Mitt Romney's South Carolina Nightmare: What Keeps Him Up Late

What Keeps Mitt Up Late In South Carolina

ROCK HILL, S.C. -- Mitt Romney and his team left nothing to chance here on Wednesday, and it's a good thing, because they are looking over their shoulder at a Newt Gingrich who not only isn't dead but still has an outside chance to pull off a huge surprise in the South Carolina primary.

Tuesday, Romney's advance team fell down and delivered him to an embarrassingly empty ballroom.

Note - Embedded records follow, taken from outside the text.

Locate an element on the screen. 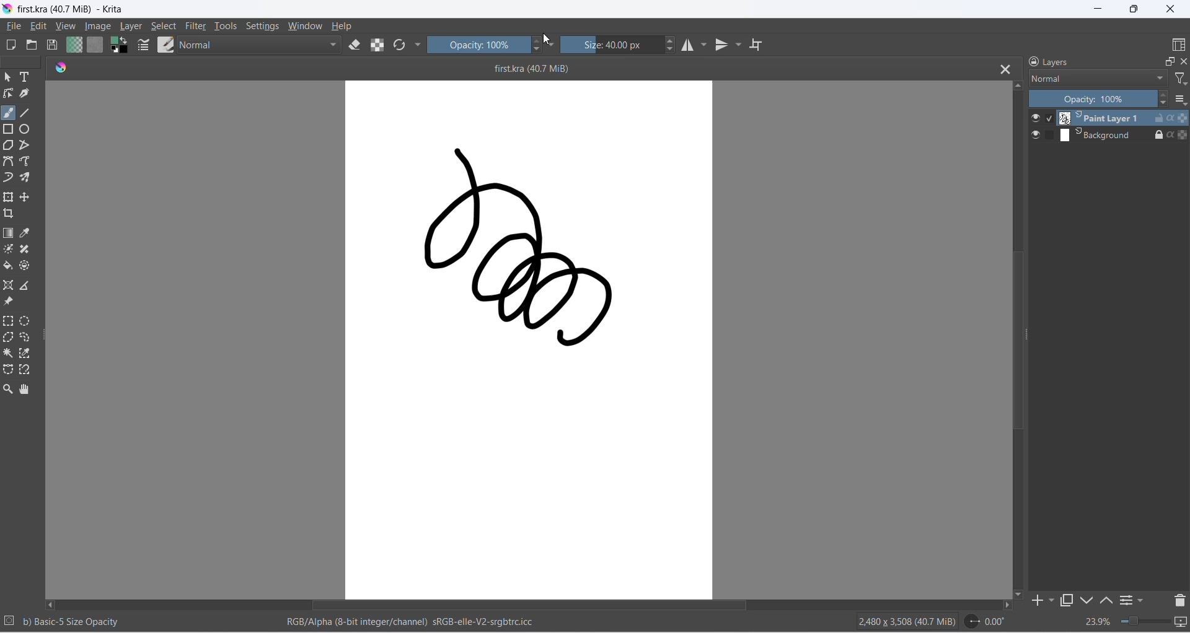  polygonal selection tool is located at coordinates (8, 338).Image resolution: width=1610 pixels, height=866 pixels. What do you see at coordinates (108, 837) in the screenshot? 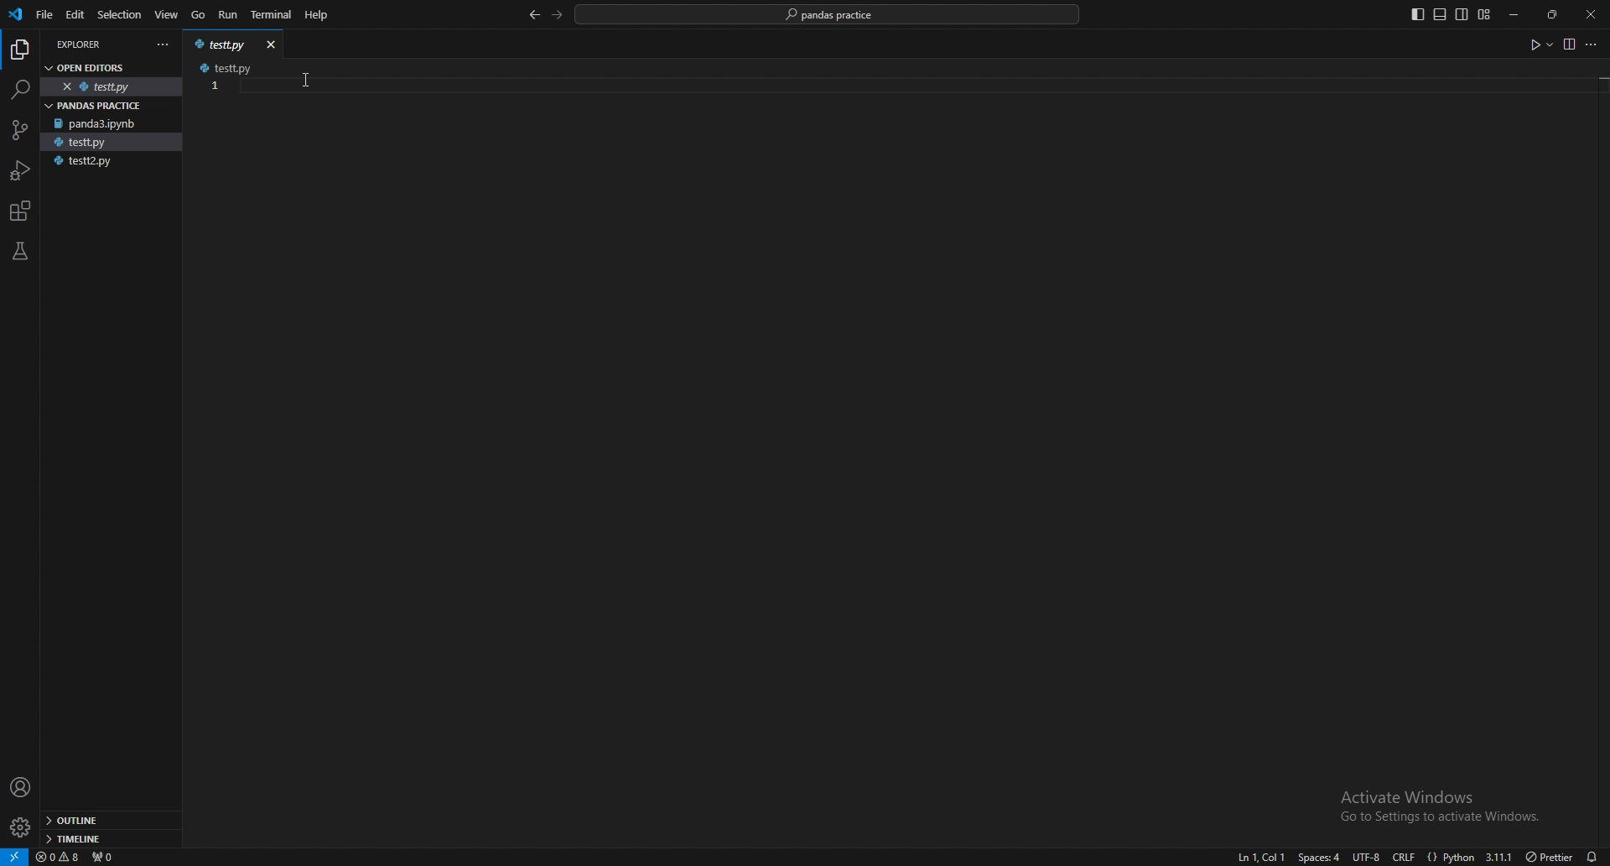
I see `timeline` at bounding box center [108, 837]. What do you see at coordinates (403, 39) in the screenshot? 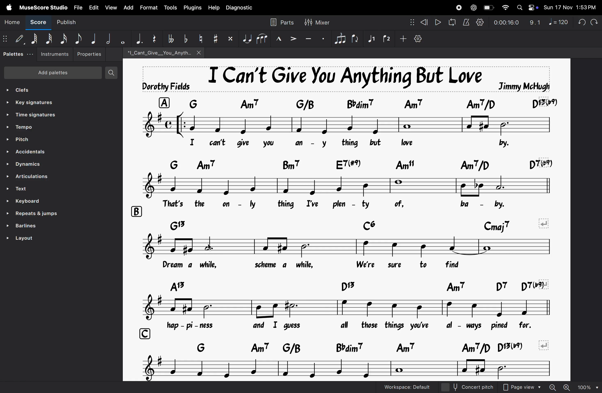
I see `add` at bounding box center [403, 39].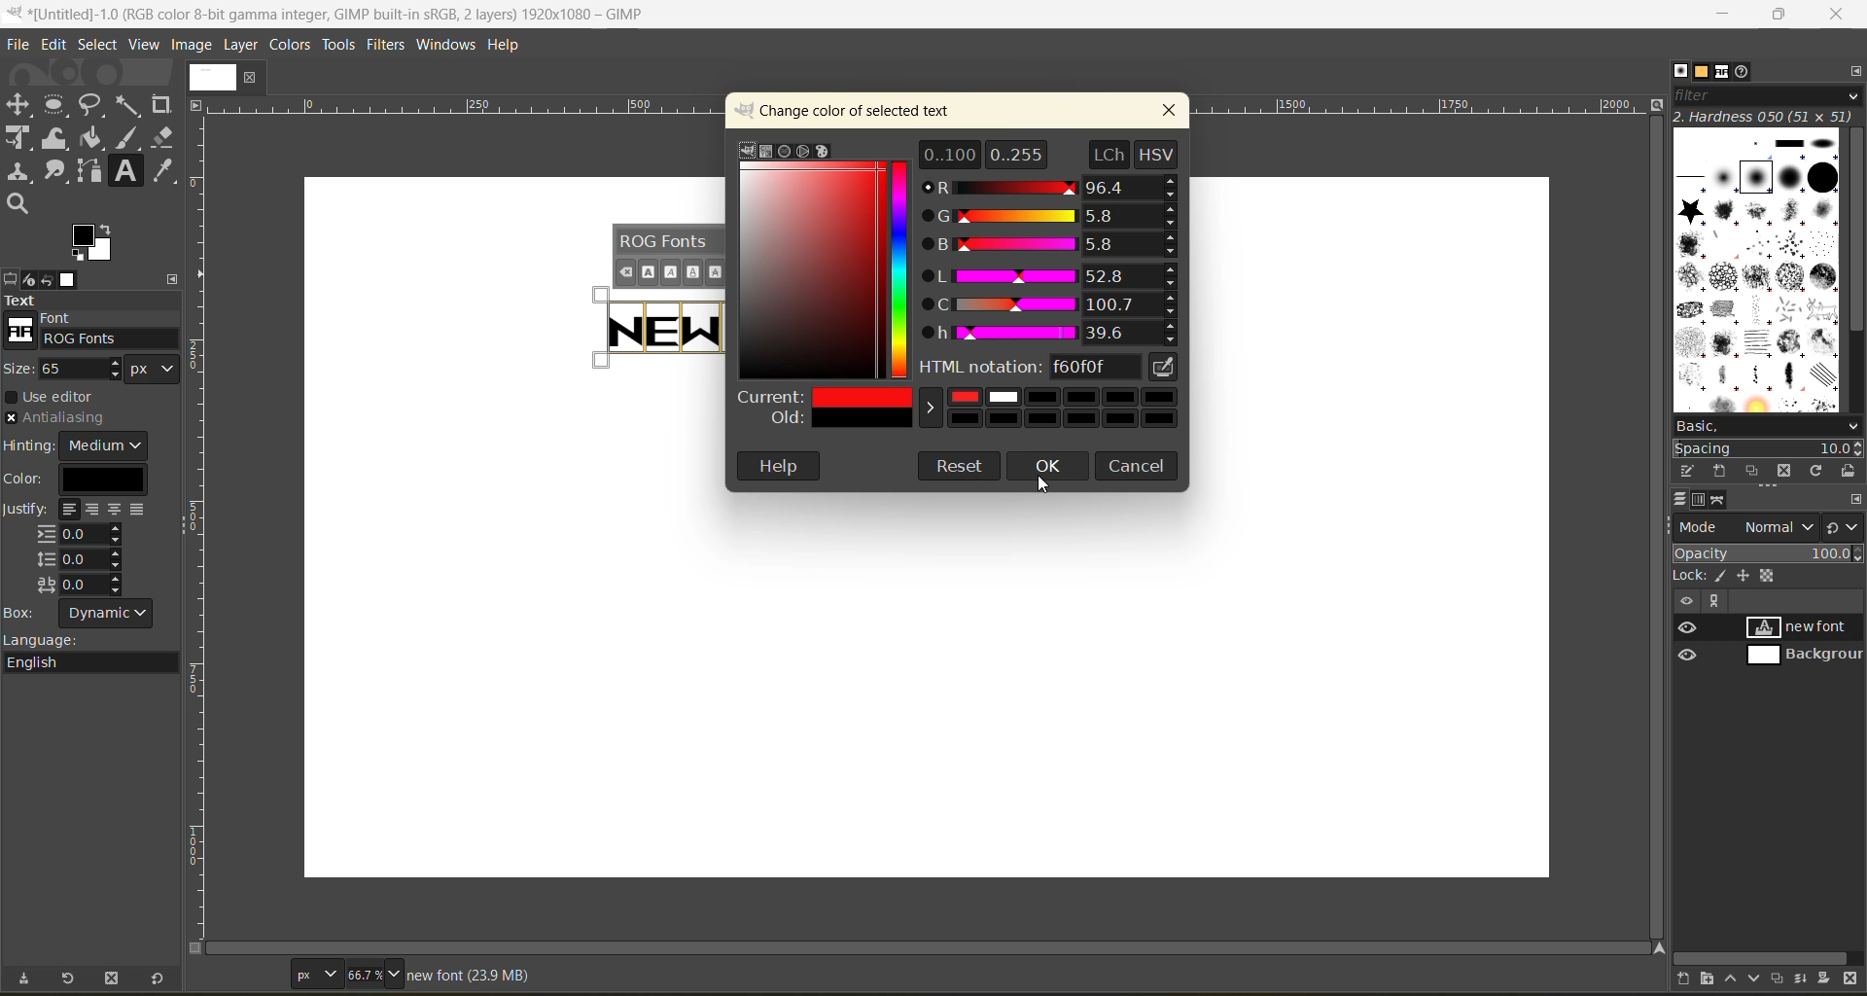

The TV pictures were devastating.

Wednesday, here at Winthrop University, the Romneyites assembled a crowd of more than 1,000, complete with energetic college kids and suburbanites from Greater Charlotte.

"This looks like an actual presidential campaign event," said a veteran political reporter from one of the networks.

Meanwhile, word is that the Romney side has bought a last-minute inventory of TV airtime for 60-second spots -- presumably to attack Newt, who remains poised, like a drafting NASCAR driver, to make a last-minute move, pushed by his debate performances and his overall feisty demeanor.

And here is the nightmare scenario for Mitt: Iowa officials on Thursday will certify their official caucus results. In theory, Romney could lose his eight-vote victory there. It remains possible that Gingrich will catch him or at least come very close here in South Carolina. If both those things happen, we could be in for a very long campaign.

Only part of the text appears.